Two lines in the listing below mark the span: one contains "Task: Click the" and one contains "The image size is (736, 705).". Reproduce both of them and everything between, exactly.

BEGIN Material for this task

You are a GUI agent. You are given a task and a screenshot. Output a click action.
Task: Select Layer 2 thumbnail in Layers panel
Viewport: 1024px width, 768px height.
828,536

END Material for this task
BEGIN Material for this task

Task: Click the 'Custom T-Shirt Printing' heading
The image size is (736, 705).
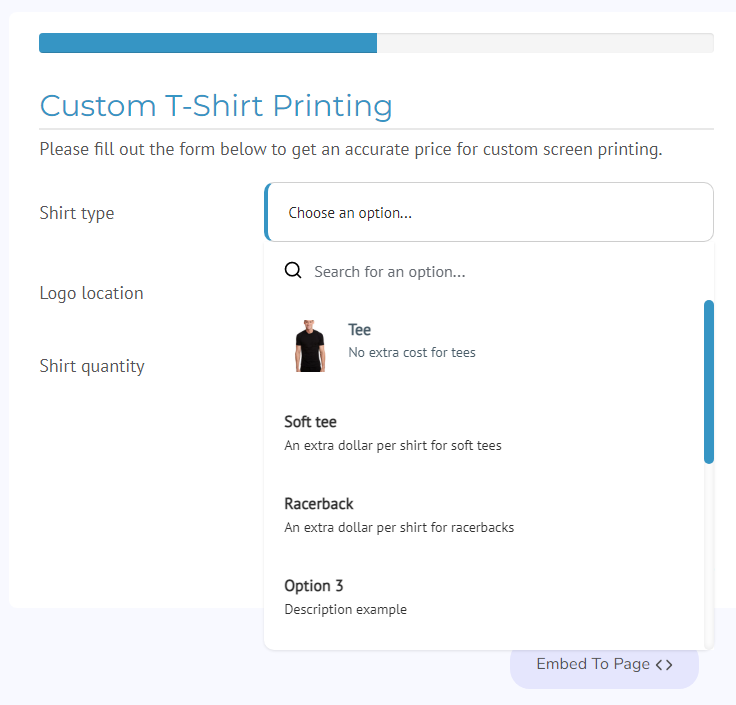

END Material for this task

▶ [Task result]
Task: Click the 'Custom T-Shirt Printing' heading
The image size is (736, 705).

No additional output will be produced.